Dave Richardson, the Premier League's director of youth, dates the switch of emphasis long before football's current financial downturn. Just as airline safety is only reviewed after an airline crash, so England's failure to qualify for the 1994 World Cup triggered a root-and-branch examination of all aspects of the game. "When things go wrong at the top, you examine the bottom. Nowadays, nobody can take a youth side without qualifications, whereas a few years ago the milkman could run it."

This resulted in a system in which each Premier League club has its own academy. It has now been running for four years, and Richardson is more concerned with the Under-13 tournament Keele will stage because it will feature players nurtured entirely under the new system. "When Gérard Houllier, who was then French technical director, addressed a managers' and coaches' conference a few years ago, he said it would be six to eight years before we would see the fruits of our labour and on those terms we still have a couple of years to go."
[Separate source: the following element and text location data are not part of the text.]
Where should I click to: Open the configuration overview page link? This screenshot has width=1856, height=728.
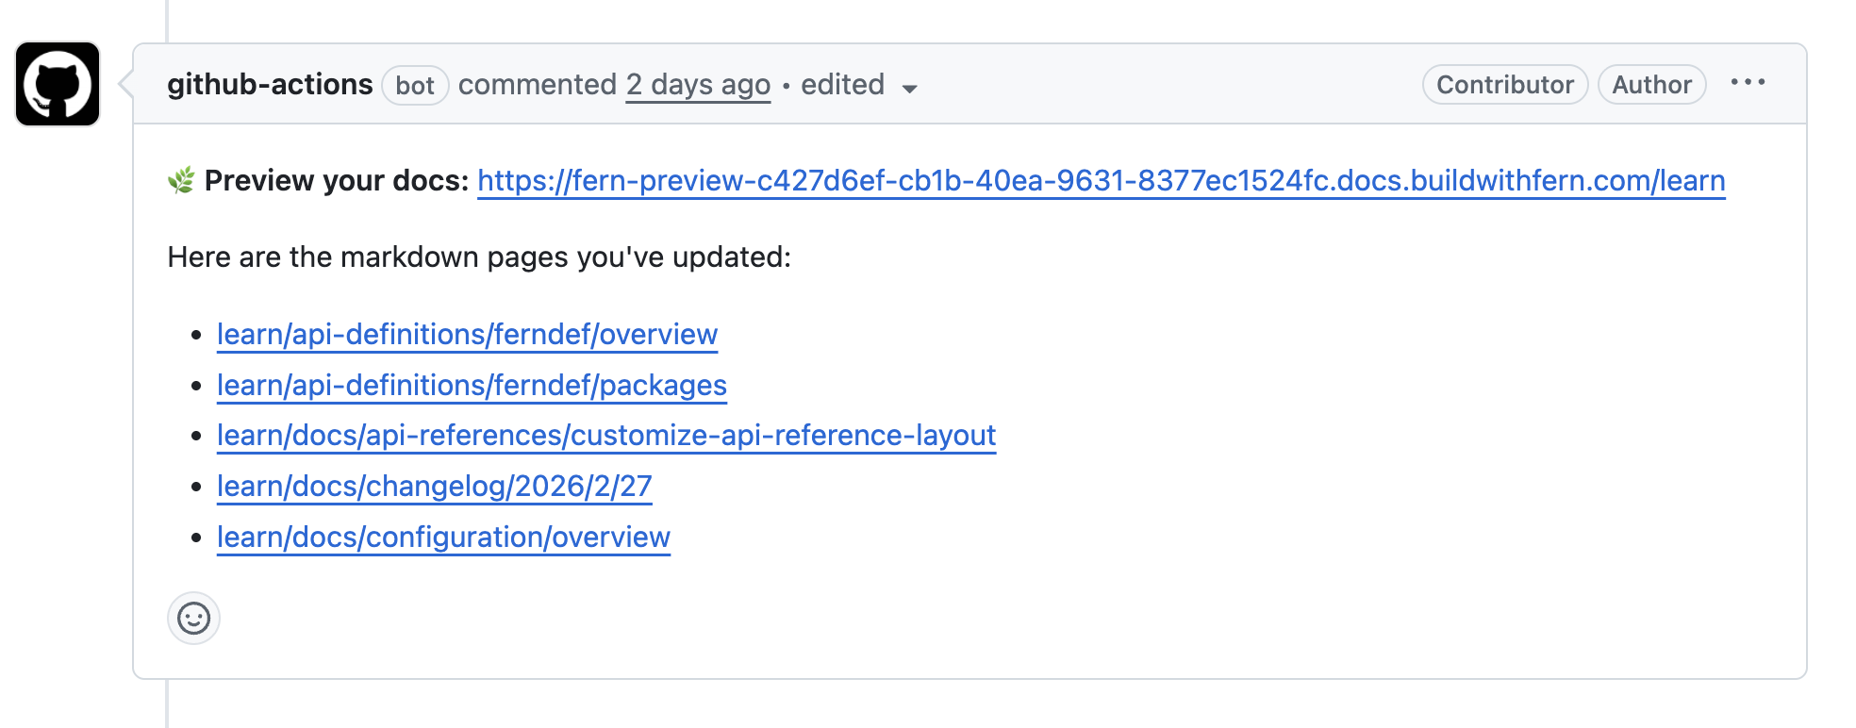click(x=443, y=537)
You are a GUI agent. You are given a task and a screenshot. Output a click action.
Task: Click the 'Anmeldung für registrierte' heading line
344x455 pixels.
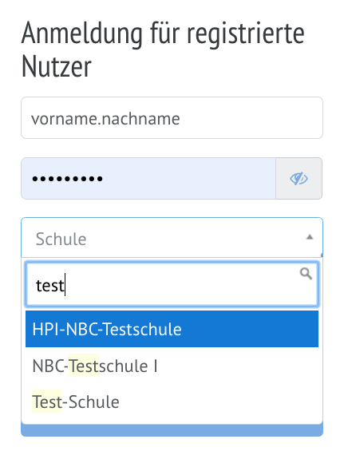[163, 34]
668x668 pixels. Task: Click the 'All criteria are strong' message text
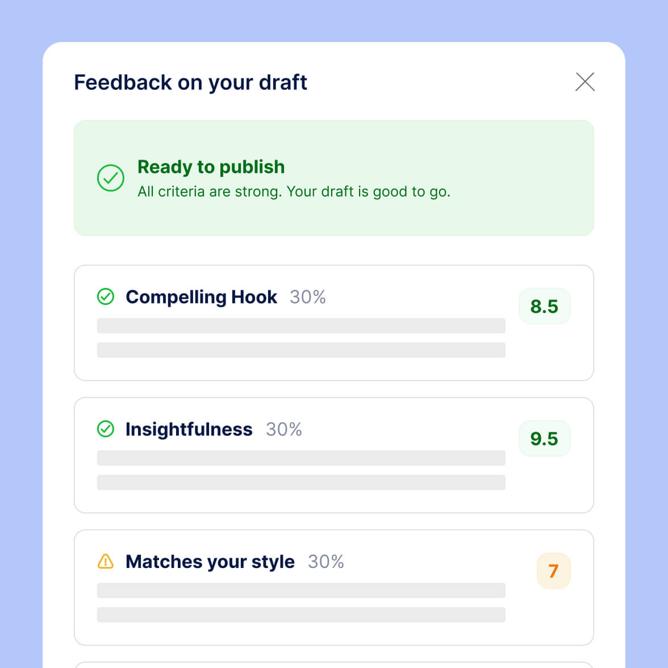coord(294,192)
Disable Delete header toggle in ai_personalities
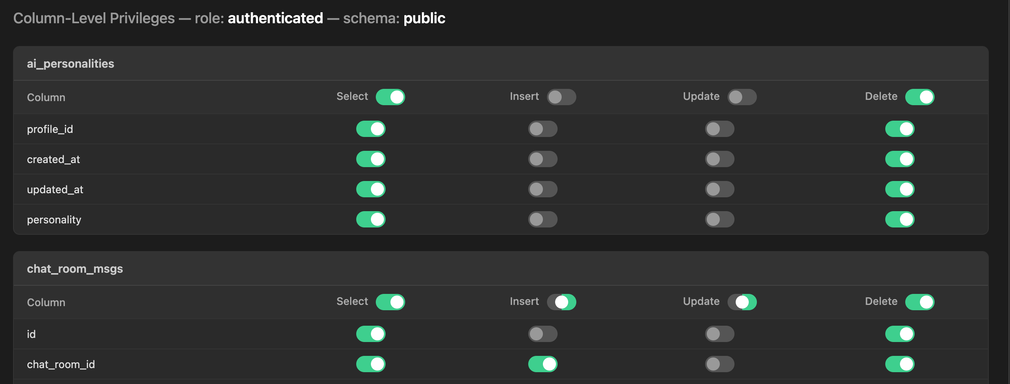This screenshot has width=1010, height=384. click(920, 97)
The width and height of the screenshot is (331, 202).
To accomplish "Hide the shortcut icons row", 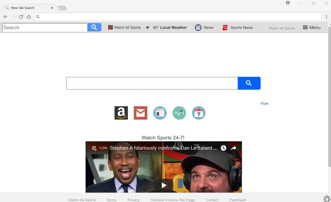I will tap(264, 103).
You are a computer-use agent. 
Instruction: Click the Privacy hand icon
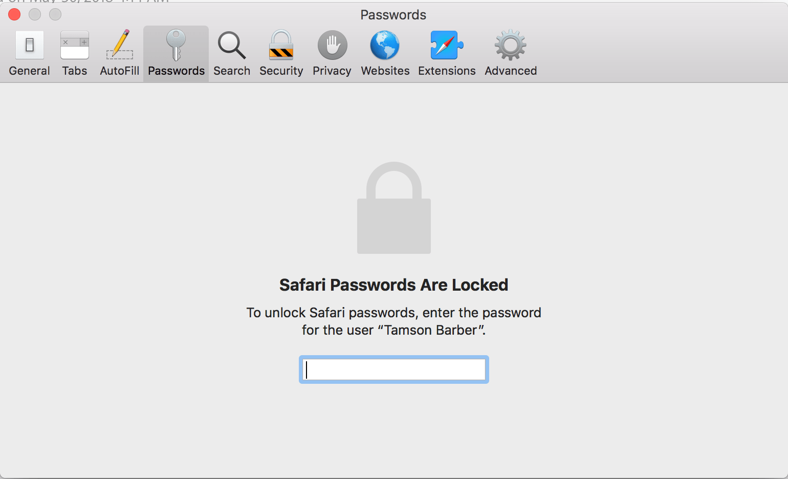pos(332,45)
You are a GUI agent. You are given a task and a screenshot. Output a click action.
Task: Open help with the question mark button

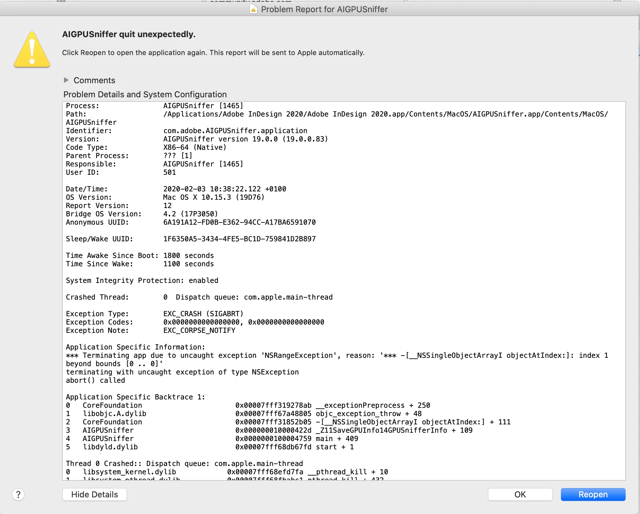pyautogui.click(x=18, y=494)
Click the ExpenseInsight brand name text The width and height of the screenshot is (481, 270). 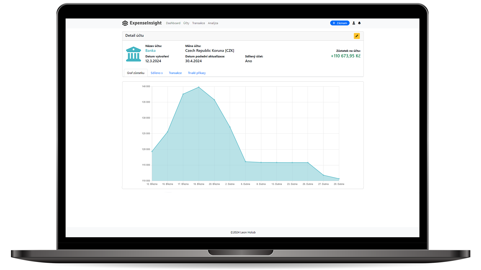(146, 23)
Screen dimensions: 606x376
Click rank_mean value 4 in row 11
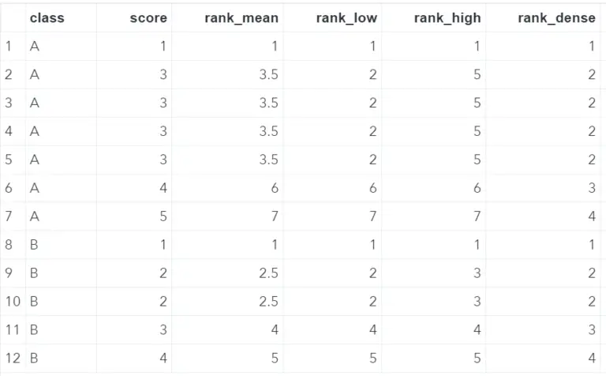(x=275, y=329)
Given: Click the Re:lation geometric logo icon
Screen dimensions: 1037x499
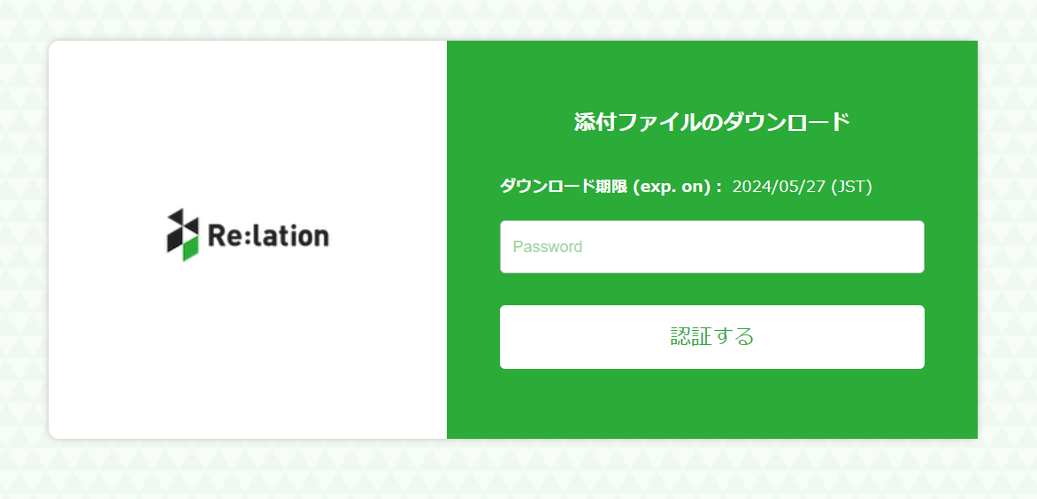Looking at the screenshot, I should click(x=182, y=235).
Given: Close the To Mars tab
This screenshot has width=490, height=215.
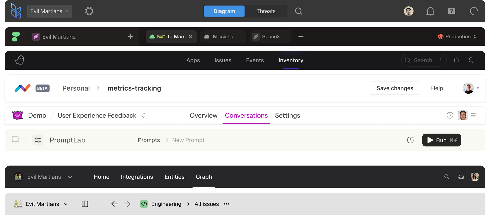Looking at the screenshot, I should [190, 37].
Houllier is fiercely evangelical about English youth football, estimating that the country has twice as many good young players as its major European rivals, aided by the fact that clubs now have access to far younger players, who used to be the preserve of the school system.

When Frank Clark took Nottingham Forest to the quarter-finals of the Uefa Cup in 1996, he confessed to being alarmed by the enormous gap in technique between his own side and Forest's opposition. This he put down to the fact that English clubs were forbidden to coach youngsters under 12, which was the preserve of the schools system. The best years for a child to learn anything is between the ages of five to 10.
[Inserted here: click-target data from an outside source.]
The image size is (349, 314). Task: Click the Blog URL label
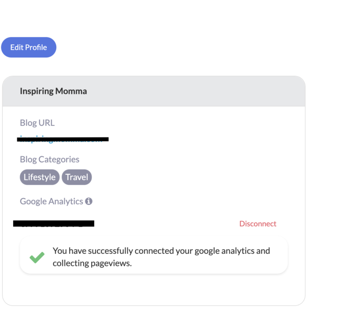click(37, 123)
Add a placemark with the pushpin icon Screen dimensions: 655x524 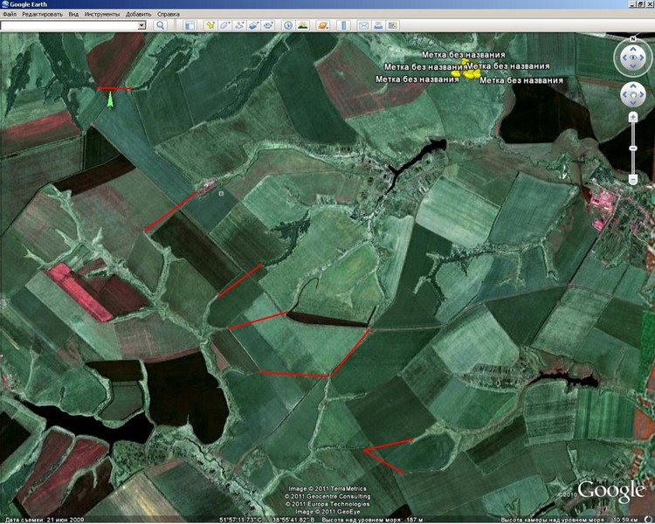pos(210,26)
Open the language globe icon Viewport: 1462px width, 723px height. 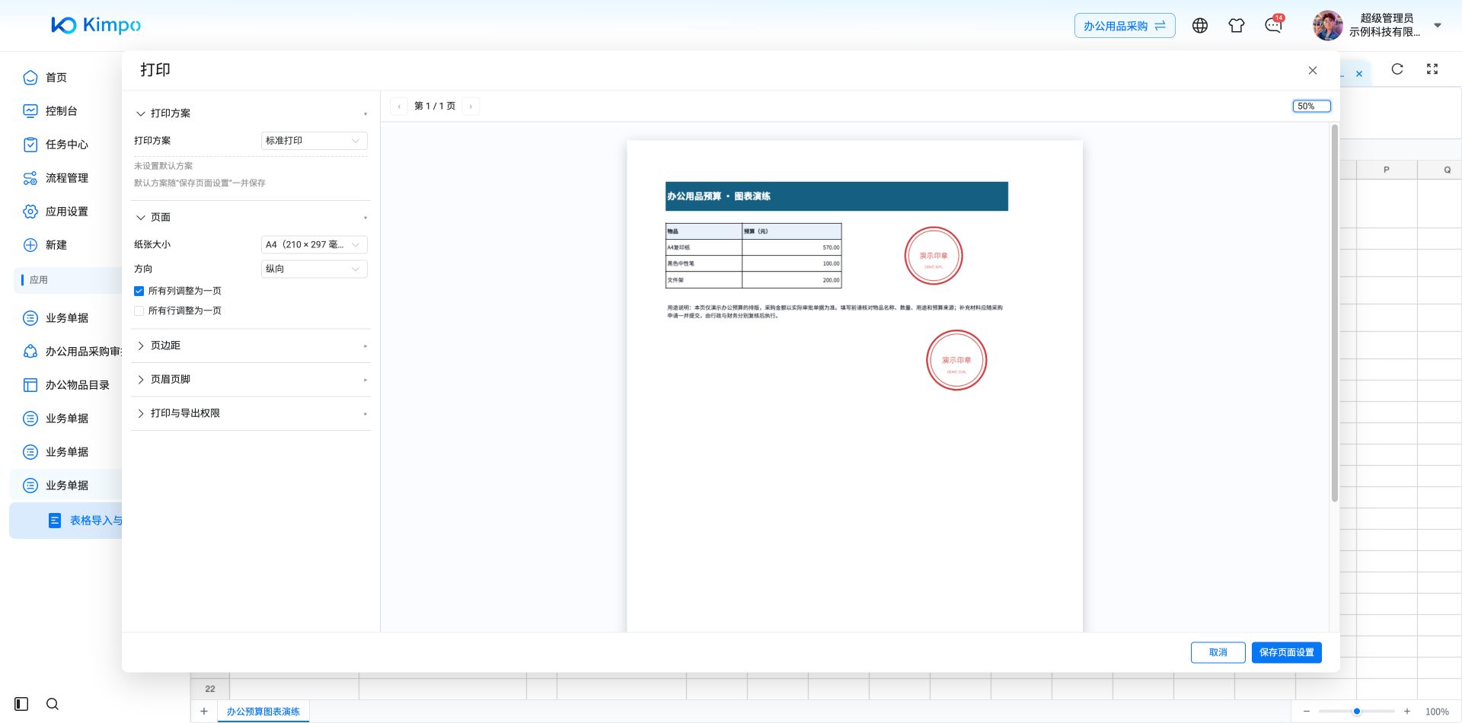[1200, 26]
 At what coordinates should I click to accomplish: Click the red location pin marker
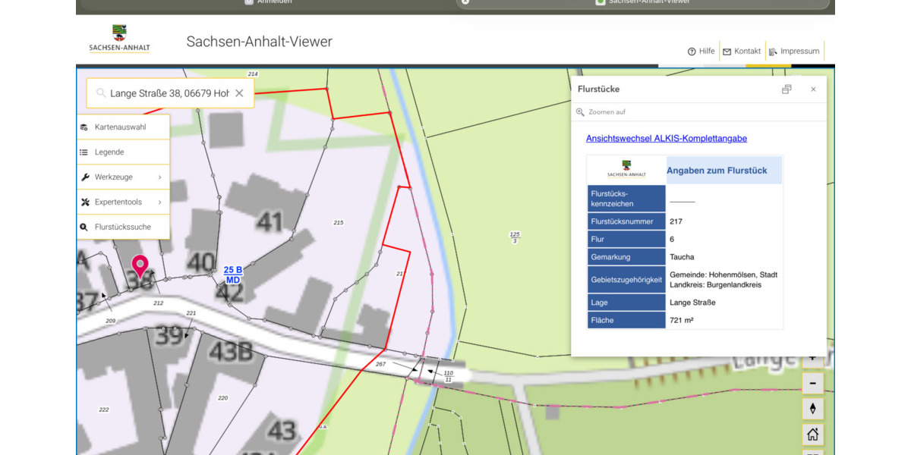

"If you had a nine-year-old son who was a talented violinist, who would you send him to for lessons?" Clark said. "The most highly-qualified teacher you could afford or the geography teacher at the local school who played the fiddle a bit when he was younger and still fancies he can knock out a tune, although he never mastered the instrument?"
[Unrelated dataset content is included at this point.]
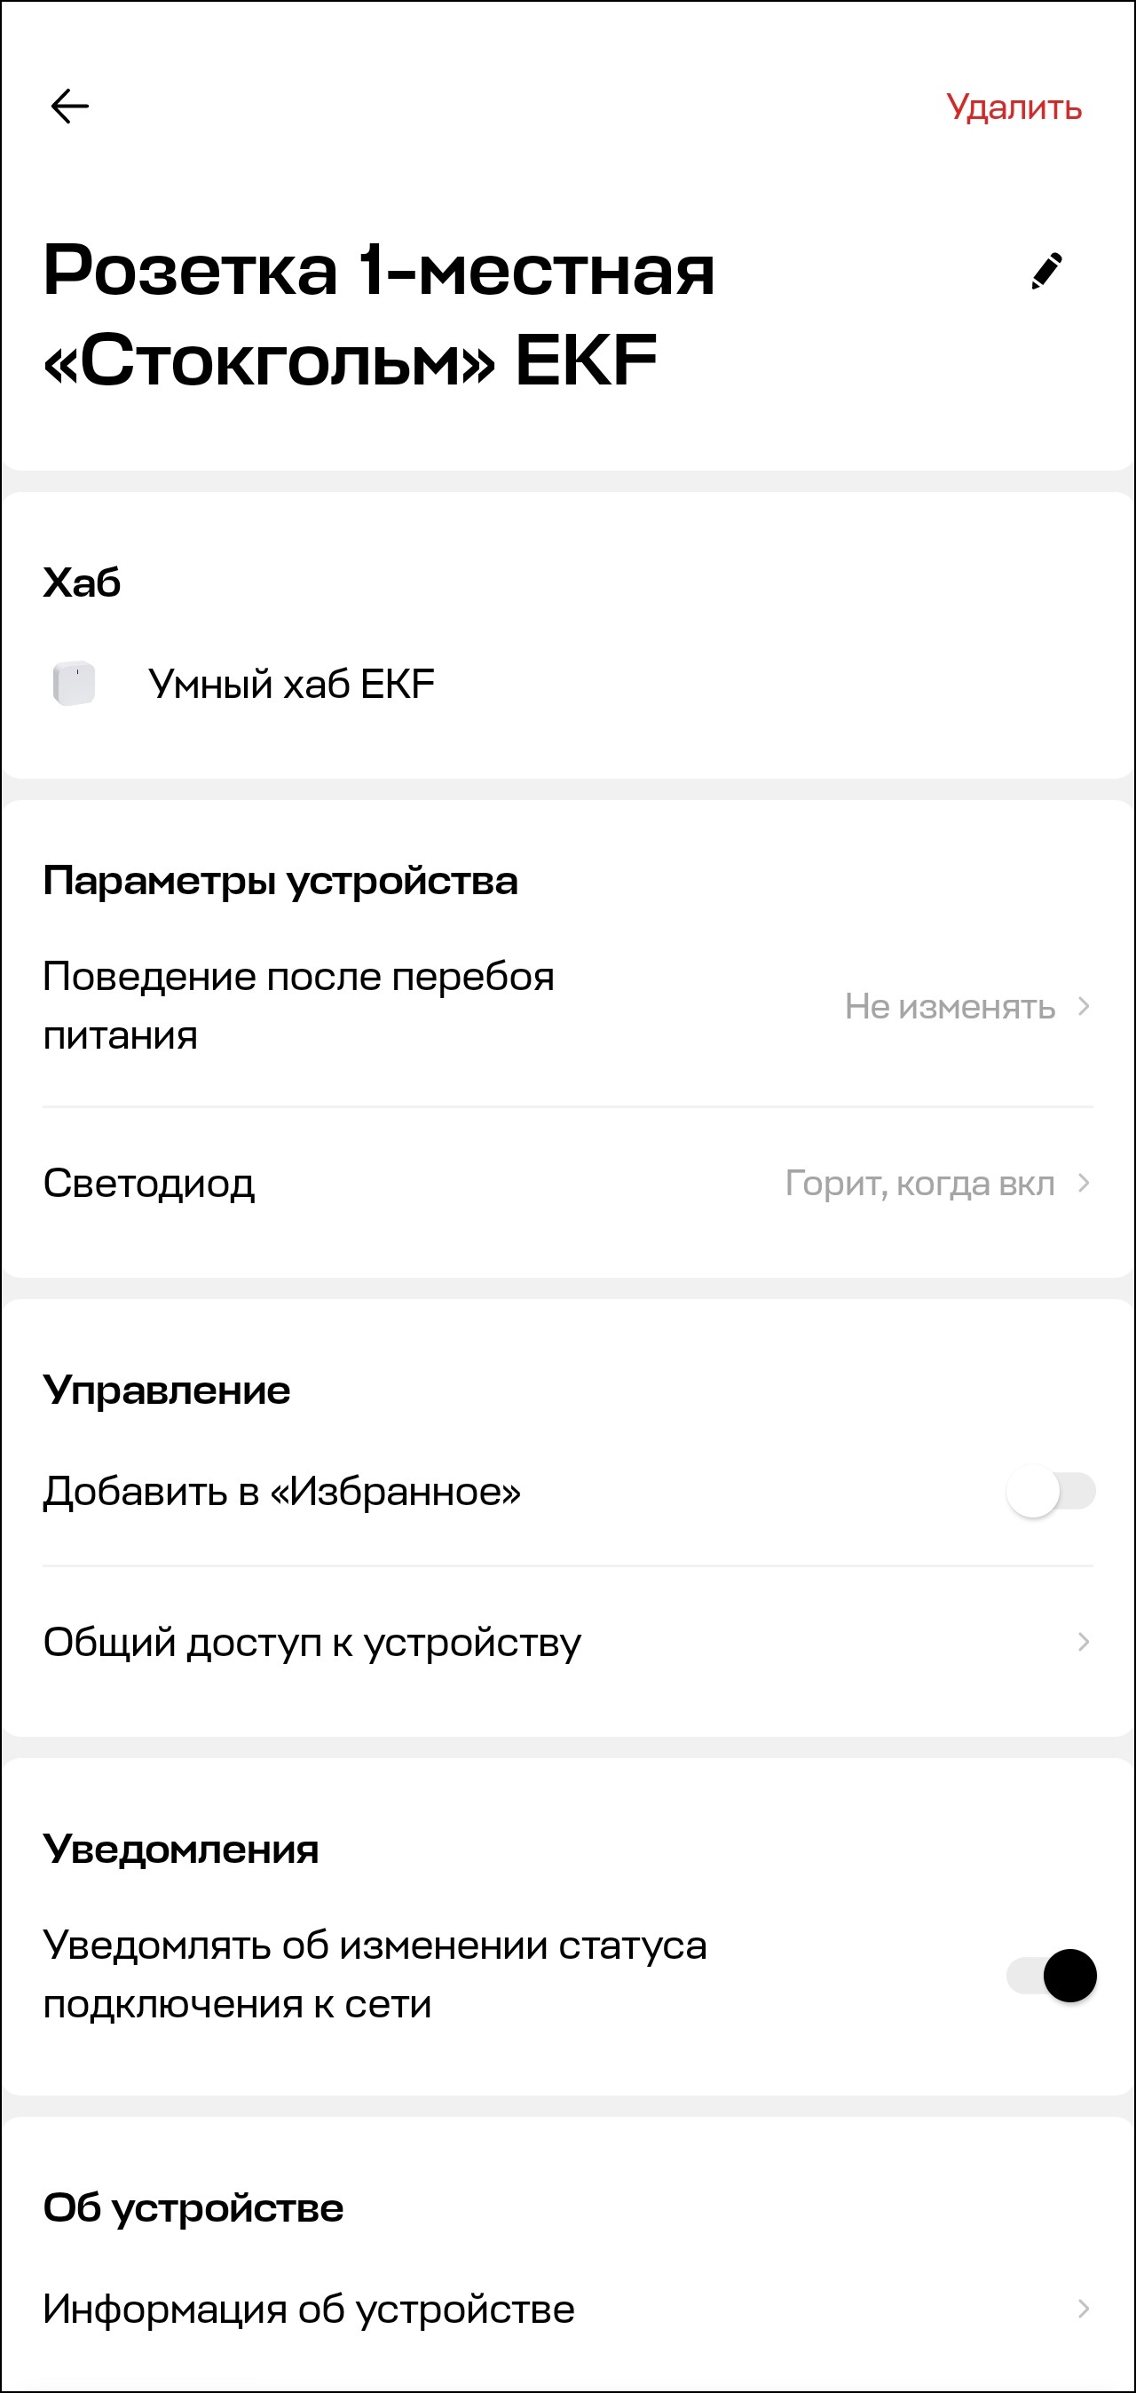Select the Умный хаб EKF entry
This screenshot has width=1136, height=2393.
[292, 685]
The academy system has changed this, although Richardson does not wholly agree with Clark. "The Dutch, French and Norwegians are now aware of our youth programmes in a way they were not before, and this is because five years ago we didn't have access to young children in a way we do now because of the hold of the schools system. With time we will become technically more proficient; the transfer window means that clubs won't be able to shop in Croatia in September, October and November but will have to use the players they themselves have developed."

The thrust now is to alter lifestyles. When Liverpool lifted their first trophy under Houllier, he noted that the only players drunk at the post-match celebrations were British. This, and the intrusion of agents into the world of youth-team football, are the main battles Richardson has identified to be fought.

For John Barnwell, chief executive of the League Managers' Association, the development of academies will both reduce the number of foreign players in English football and promote youth-team coaching as a separate career option. Pop Robson earned a great reputation as a youth-team coach at Manchester United, Sunderland and Leeds, without going on to senior management, and Peter Beardsley hopes to do the same.

Barnwell remarked: "I once told a House of Commons sub-committee on foreign influences on the game that, although they could name Vieira, Zola and Bergkamp, all of whom are great assets to our game, could anyone name a foreign player who turns out for Barnsley? The point I was making was that Barnsley were relegated [from the Premiership] with 13 foreigners. That has blocked the development of young players.

"What is the point of having an academy when opportunities are so limited? Four years down the line an accountant will turn round and say that you have spent £3m a year on the academy and produced one kid for the first team and close the thing down. You pick up a Chelsea team sheet and it's like an Italian wine list. Where's the chance for those kids coming through? That's what has to change."